Microsoft's Copilot Now Uses Two Models to Fact-Check One
Microsoft’s Wave 3 Copilot update includes a “Critique” system: OpenAI and Anthropic models checking each other’s work before an answer reaches the user. One model generates, a second verifies, and only then does the output appear.
The practical upside is real. Cross-model verification catches a class of confident errors that self-review misses entirely. If you’ve been building RAG pipelines for enterprise clients, you’ve probably already wired in some version of this manually — a second pass, a validator, a structured re-check. Microsoft just productized it.
But the architecture tells a story. When you need two separate models from two separate providers to produce one reliable answer, you’ve implicitly acknowledged that neither model alone clears the bar for enterprise use.

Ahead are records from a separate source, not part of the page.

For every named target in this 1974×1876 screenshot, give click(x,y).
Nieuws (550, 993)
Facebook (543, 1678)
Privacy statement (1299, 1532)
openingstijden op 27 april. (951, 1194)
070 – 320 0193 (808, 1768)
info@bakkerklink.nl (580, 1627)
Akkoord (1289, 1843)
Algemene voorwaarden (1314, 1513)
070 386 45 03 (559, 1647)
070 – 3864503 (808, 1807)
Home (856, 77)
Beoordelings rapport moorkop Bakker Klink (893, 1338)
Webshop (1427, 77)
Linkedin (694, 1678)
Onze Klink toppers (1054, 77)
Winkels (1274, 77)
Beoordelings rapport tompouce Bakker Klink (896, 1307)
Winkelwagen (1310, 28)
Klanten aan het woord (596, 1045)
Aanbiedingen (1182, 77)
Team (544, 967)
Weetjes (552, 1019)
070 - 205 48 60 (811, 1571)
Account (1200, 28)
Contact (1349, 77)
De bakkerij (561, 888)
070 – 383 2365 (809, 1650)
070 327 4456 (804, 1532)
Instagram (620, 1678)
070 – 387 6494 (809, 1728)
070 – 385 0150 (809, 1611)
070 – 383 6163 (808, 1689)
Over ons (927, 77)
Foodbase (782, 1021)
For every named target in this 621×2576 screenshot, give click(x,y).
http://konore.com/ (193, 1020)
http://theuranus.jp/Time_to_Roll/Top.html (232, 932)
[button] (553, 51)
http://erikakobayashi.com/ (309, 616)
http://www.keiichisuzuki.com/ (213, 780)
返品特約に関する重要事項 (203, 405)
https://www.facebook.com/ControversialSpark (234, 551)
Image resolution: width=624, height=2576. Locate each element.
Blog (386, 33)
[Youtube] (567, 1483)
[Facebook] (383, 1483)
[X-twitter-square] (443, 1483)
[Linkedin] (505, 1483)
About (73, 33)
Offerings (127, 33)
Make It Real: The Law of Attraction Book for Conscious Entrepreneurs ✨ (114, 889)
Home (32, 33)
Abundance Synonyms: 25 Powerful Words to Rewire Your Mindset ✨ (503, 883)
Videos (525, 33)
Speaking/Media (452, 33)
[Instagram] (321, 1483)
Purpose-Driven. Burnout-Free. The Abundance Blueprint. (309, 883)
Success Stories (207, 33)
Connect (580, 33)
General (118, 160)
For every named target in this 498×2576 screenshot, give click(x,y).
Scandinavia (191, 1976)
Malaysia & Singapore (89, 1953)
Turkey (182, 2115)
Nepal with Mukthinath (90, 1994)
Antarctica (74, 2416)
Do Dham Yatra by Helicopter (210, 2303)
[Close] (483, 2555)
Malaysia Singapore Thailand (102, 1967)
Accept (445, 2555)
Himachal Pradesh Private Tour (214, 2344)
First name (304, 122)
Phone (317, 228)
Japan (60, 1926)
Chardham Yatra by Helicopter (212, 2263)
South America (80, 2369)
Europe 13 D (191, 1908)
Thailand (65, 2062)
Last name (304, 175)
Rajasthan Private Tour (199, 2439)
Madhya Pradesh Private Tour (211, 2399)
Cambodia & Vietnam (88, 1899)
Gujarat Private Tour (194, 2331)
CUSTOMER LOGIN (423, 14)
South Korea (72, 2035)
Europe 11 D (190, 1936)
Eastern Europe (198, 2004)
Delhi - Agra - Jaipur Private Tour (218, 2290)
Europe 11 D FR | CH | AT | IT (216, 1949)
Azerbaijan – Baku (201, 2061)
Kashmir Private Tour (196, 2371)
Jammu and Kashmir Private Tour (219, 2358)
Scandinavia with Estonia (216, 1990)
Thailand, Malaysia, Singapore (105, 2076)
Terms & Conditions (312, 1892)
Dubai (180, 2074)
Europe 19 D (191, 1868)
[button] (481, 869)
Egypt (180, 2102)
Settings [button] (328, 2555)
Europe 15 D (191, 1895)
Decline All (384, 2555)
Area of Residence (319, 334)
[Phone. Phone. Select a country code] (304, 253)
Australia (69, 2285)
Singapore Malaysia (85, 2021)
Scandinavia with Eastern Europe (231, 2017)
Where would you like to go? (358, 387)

That’s not a criticism — it’s an accurate read of where the technology sits. Anyone who’s deployed these systems seriously already knows it.
The questions that matter now are cost and latency. Running every query through two frontier models doesn’t come free. Microsoft can absorb that at scale, but the pattern will push upmarket — toward workflows where accuracy justifies the overhead, and away from casual productivity use cases where speed matters more.
The “just drop in GPT” crowd will keep doing what they’re doing. But enterprises choosing between AI vendors now have another axis to evaluate: not just which model, but what happens after the first answer.